Bucannon, among 15 semifinalists for the Thorpe Award as the nation's top defensive back, didn't add to his eye-popping turnover numbers in Washington State's 24-17 victory but did perhaps answer a key question scouts have about his NFL projection.
It isn't difficult to understand why talent evaluators have grown enamored with "Big Play" Bucannon. The 6-foot-1, 215-pound senior entered Saturday's game leading the Pac-12 with 85 tackles. Further, he's accounted for 10 turnovers (five interceptions, three forced fumbles, two recovered fumbles) through nine games.
While the Wildcats certainly are not as gifted as Oregon or physical as Stanford, their versatile offense provided scouts a test from which to grade Bucannon.
The Wildcats boast one of the nation's elite running backs in junior Ka'Deem Carey. Bucannon is widely regarded as one of the better run-defending safeties in the country but he couldn't focus on stopping Arizona's All-American because Arizona coach Rich Rodriguez's quick-hitting passing attack was just as likely to carve up the Cougars' defense.

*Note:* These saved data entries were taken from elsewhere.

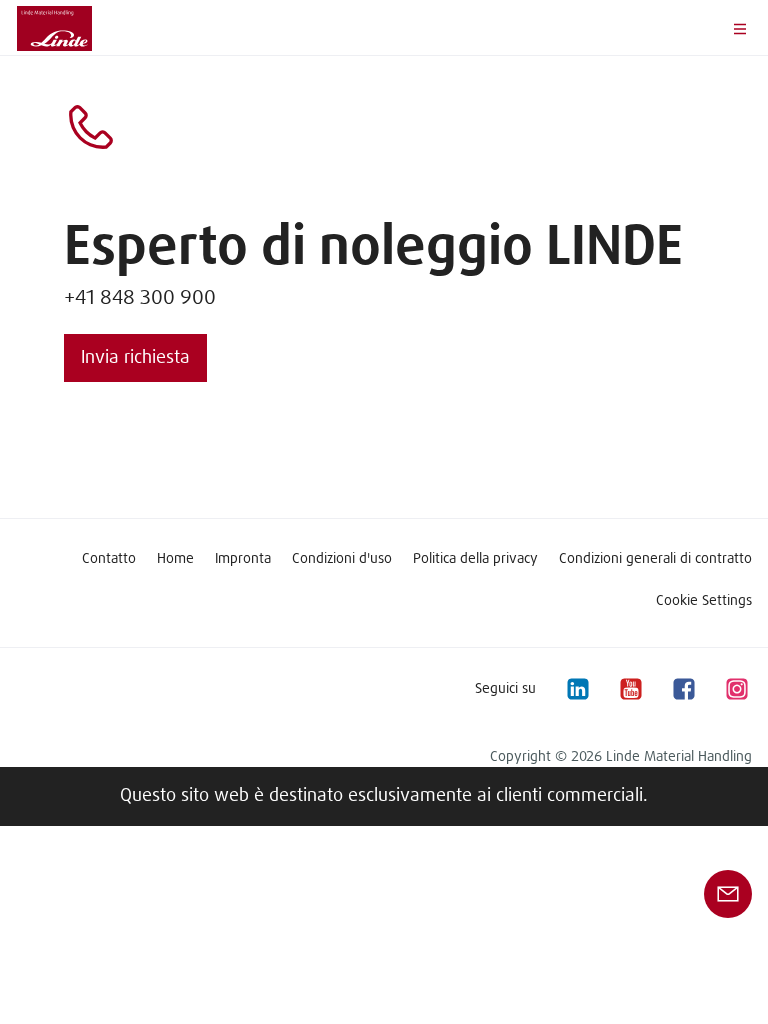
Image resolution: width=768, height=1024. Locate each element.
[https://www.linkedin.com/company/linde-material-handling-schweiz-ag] (577, 688)
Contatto (109, 559)
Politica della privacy (475, 559)
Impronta (243, 559)
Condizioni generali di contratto (655, 559)
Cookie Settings (704, 601)
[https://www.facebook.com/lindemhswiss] (683, 688)
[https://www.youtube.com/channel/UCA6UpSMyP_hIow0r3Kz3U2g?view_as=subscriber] (630, 688)
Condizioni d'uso (342, 559)
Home (175, 559)
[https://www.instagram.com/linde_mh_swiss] (736, 688)
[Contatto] (728, 894)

The Wildcats' spread offense forced Bucannon to cover slot receivers, while keeping an eye on the backfield should Carey get the handoff. While instinctive, the high-cut defender appeared vulnerable in this role as he -- like most long-legged players -- does not change directions as fluidly as shorter athletes. Despite the appearance of vulnerability, Bucannon allowed only one reception in this contest while covering the slot, showing off his awareness, surprising acceleration and long arms to force quarterback B.J. Denker to focus elsewhere.

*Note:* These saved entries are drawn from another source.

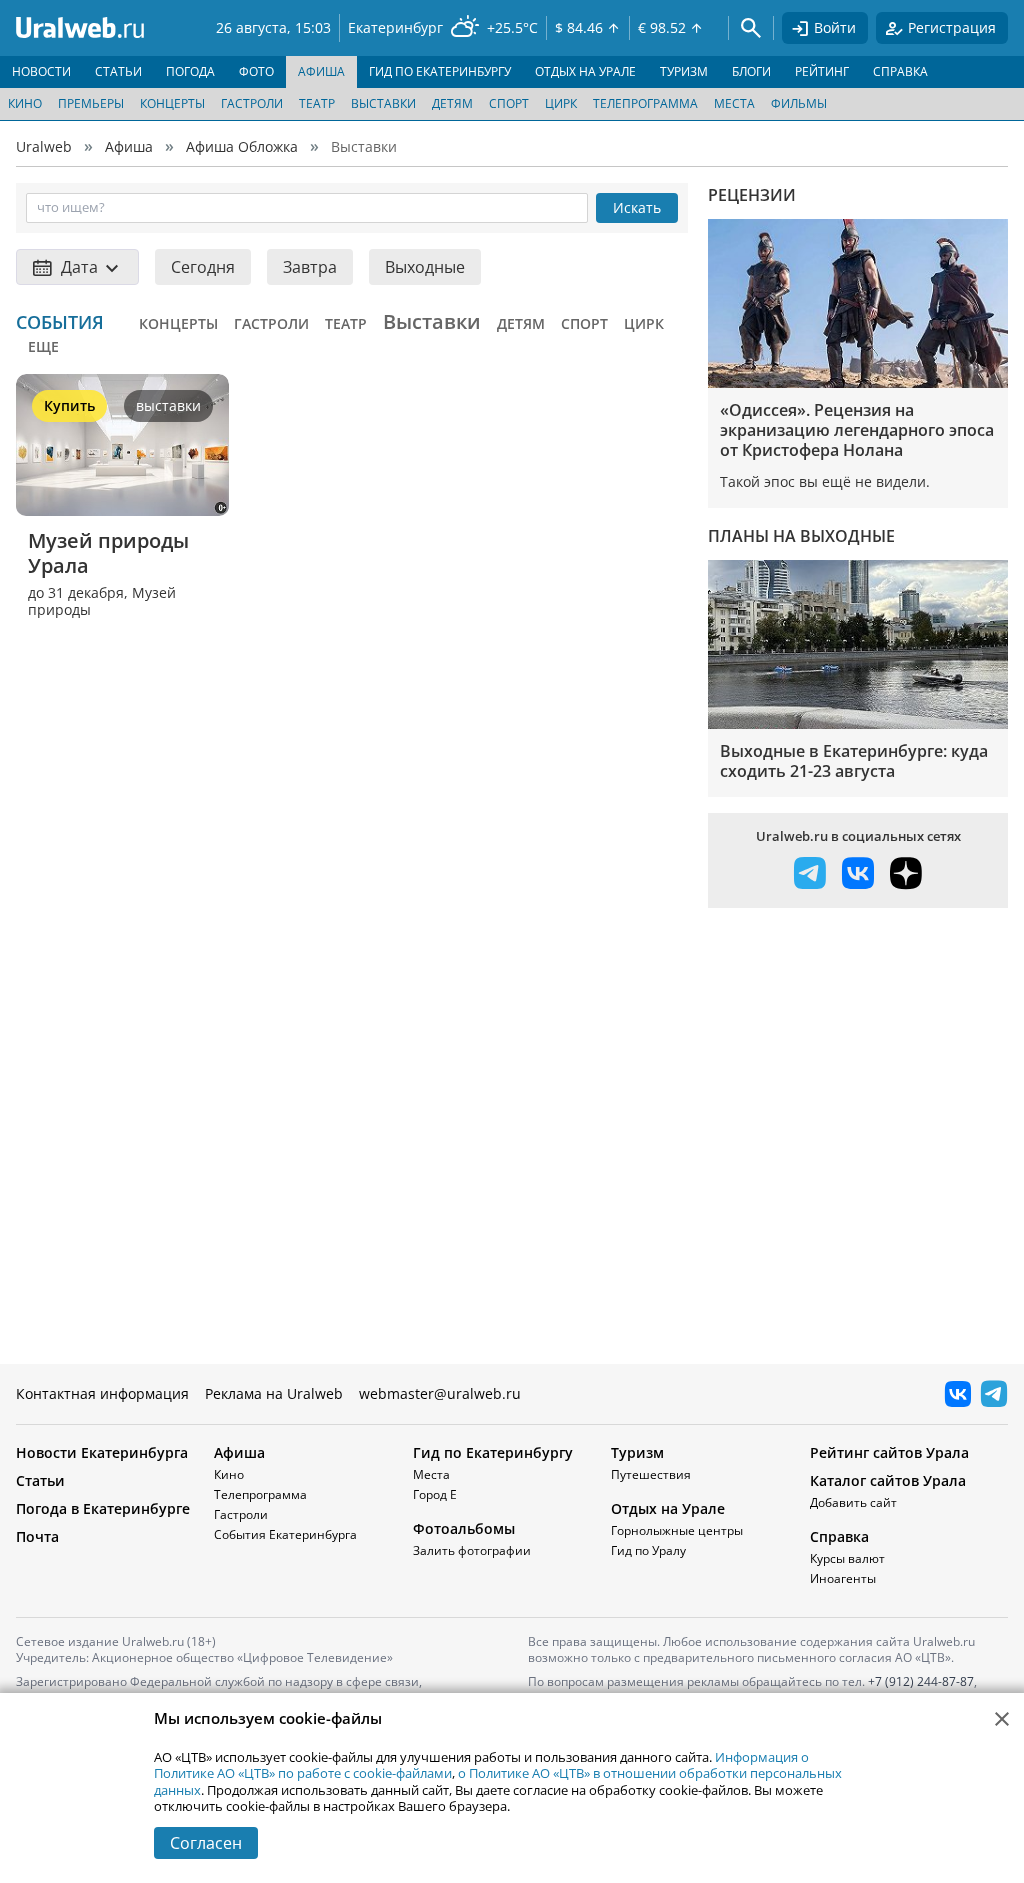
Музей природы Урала (111, 553)
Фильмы (799, 103)
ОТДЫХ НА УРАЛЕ (585, 71)
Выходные (425, 267)
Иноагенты (843, 1578)
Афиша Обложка (242, 146)
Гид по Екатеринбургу (493, 1452)
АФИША (321, 71)
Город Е (435, 1494)
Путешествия (651, 1474)
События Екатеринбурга (285, 1534)
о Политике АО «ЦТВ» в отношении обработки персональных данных (498, 1781)
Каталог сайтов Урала (888, 1480)
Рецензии (752, 195)
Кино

While generally regarded as a quality open-field tackler, Bucannon's struggles with fluidity ironically showed up more when attempting to tackle Carey than in coverage.
Bucannon is an imposing downhill hitter but failing to make the tackle on Arizona's first score of the game is a play he'd likely rather forget.
Lining up on the right hash in a traditional two-deep look, Bucannon stepped up aggressively as Carey took the handoff from Denker. Carey weaved his way through a muddled line of scrimmage, forcing the Washington defense to pursue to their left. Bucannon did so but had to avoid the umpire, causing him to lose sight of Carey for a split second. This was all Carey needed, as he cut back to his left, fighting through Bucannon's desperation arm tackle on his way to a weaving 30-yard touchdown jaunt.
Boasting a much more imposing frame than in past years, Bucannon certainly looks the part of an NFL player. When attacking the line of scrimmage in run support or protecting the middle against unsuspecting receivers, his closing speed and willingness to drop his shoulder can result in the eye-popping collisions that helped him earn Second Team All-Pac-12 honors last season, despite playing for a 3-9 team.
Bucannon's ability to dictate the action from his traditional strong safety role aided the Cougars' in their road victory over the Wildcats.
Don't be surprised if it also generates him a selection within the first 75 picks of the 2014 NFL draft -- a higher position than any Washington State prospect has been drafted in more than a decade.